Exercise objective = Retype the data below without altering anything.

[Source records]
_ _ _ _ _
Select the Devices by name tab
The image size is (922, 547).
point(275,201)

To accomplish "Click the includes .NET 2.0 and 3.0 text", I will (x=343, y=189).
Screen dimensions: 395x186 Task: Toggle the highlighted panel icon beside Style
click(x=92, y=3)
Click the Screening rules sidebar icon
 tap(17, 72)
_ _ _ _ _
Answer to this problem =
Select the Devices by name tab
The image size is (922, 547).
point(275,201)

To accomplish "Click the includes .NET 2.0 and 3.0 text", I will (x=343, y=189).
Screen dimensions: 395x186 Task: Toggle the highlighted panel icon beside Style
click(x=92, y=3)
Click the Screening rules sidebar icon
 tap(17, 72)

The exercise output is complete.